## TEXT TO READ
Interactive Investor

How to calculate your total future needs and retire early

28th September 2018 16:00

by Peter Alcaraz from interactive investor

Share on

In the latest of a series of articles, former lawyer and City money man Peter Alcaraz shares more advice on how to achieve financial freedom more quickly.

Peter Alcaraz read law and economics at Durham University and spent 24 years advising small and mid-sized companies on mergers, acquisitions, IPO's and fund raisings, first as a lawyer and for the last 20 years in corporate finance. At the age of 46 after reaching 'O' he left city life to write, study, travel and spend more time with his wife and two daughters. His first book, The Wealth Game - an ordinary person's companion was published in 2016 and has become a staple amongst wealth managers, business schools and private individuals wishing to develop their personal finance skills. 

Your net worth is a fixed number today, so to be comparable, your needs total must also be a fixed number in today's value. The difficulty is that your needs are uncertain and continue to the end of your life, so how can you quantify them?

The easiest way is to consider the categories in turn. Some can be calculated using a common approach; others have their own treatment. Certain cost categories, like food and energy, will run until you die; others, like school or child care fees, are for a few years only; some arise early in life; others arise later; and some expenses tail off, while others increase. At this stage keep the calculation as simple as possible.

In my own planning and the analysis below, I assume life ends at 90, but it's up to you to set your own target. The major needs categories and approaches for capitalizing them are easy to apply to your life:

1. Accommodation

This includes your home(s), so places you live in or use rather than hold for investment or rental. A home is an absolute need; the scale or quantity is your choice.

Approach—First, ask yourself whether your definition of O includes a home that is owned or rented.

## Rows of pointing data
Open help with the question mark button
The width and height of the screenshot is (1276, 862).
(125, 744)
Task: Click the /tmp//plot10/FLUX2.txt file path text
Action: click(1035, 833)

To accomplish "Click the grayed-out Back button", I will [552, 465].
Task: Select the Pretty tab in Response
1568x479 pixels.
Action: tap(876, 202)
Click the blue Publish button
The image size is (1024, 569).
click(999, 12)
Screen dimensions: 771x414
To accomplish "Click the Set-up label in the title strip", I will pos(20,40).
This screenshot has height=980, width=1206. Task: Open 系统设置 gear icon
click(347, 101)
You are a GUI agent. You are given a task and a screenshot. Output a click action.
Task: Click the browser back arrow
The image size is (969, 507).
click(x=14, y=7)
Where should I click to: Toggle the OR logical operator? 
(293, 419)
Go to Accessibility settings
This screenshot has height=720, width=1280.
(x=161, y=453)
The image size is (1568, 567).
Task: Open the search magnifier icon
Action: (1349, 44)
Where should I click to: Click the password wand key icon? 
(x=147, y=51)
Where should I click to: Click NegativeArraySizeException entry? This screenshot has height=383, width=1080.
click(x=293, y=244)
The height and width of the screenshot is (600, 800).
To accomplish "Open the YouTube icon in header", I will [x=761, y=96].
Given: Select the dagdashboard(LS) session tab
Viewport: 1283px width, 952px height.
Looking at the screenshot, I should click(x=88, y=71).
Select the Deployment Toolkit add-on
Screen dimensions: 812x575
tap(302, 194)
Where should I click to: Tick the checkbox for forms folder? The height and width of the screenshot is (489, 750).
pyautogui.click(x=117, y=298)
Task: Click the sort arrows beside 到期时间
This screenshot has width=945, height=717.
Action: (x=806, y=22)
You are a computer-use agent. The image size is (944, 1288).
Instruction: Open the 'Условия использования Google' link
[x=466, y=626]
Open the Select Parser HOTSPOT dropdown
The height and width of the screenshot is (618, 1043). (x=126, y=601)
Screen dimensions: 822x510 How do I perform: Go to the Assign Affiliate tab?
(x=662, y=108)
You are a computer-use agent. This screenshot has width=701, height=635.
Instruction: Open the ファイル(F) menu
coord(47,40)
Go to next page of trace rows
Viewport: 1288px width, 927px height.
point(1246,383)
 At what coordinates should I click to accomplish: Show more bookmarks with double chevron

## REQUIRED WORK
1 - Check each statement against the retirement planning article, answering yes or no and quoting the words that decide it: (a) Peter Alcaraz spent 24 years advising companies, the last 20 of them in corporate finance; (b) the author assumes life ends at 85; (c) a home is called an optional need.
2 - Put the lines of the listing, from its first line through the line holding "Action: (1349, 44)", inclusive, into a numbered list, leaving out blank lines.

## COMPLETED EXERCISE
1 -
(a) Yes: "spent 24 years advising small and mid-sized companies" and "for the last 20 years in corporate finance."
(b) No: "I assume life ends at 90."
(c) No: "A home is an absolute need."

2 -
1. Open help with the question mark button
2. The width and height of the screenshot is (1276, 862).
3. (125, 744)
4. Task: Click the /tmp//plot10/FLUX2.txt file path text
5. Action: click(1035, 833)
6. To accomplish "Click the grayed-out Back button", I will [552, 465].
7. Task: Select the Pretty tab in Response
8. 1568x479 pixels.
9. Action: tap(876, 202)
10. Click the blue Publish button
11. The image size is (1024, 569).
12. click(999, 12)
13. Screen dimensions: 771x414
14. To accomplish "Click the Set-up label in the title strip", I will pos(20,40).
15. This screenshot has height=980, width=1206. Task: Open 系统设置 gear icon
16. click(347, 101)
17. You are a GUI agent. You are given a task and a screenshot. Output a click action.
18. Task: Click the browser back arrow
19. The image size is (969, 507).
20. click(x=14, y=7)
21. Where should I click to: Toggle the OR logical operator? 
22. (293, 419)
23. Go to Accessibility settings
24. This screenshot has height=720, width=1280.
25. (x=161, y=453)
26. The image size is (1568, 567).
27. Task: Open the search magnifier icon
28. Action: (1349, 44)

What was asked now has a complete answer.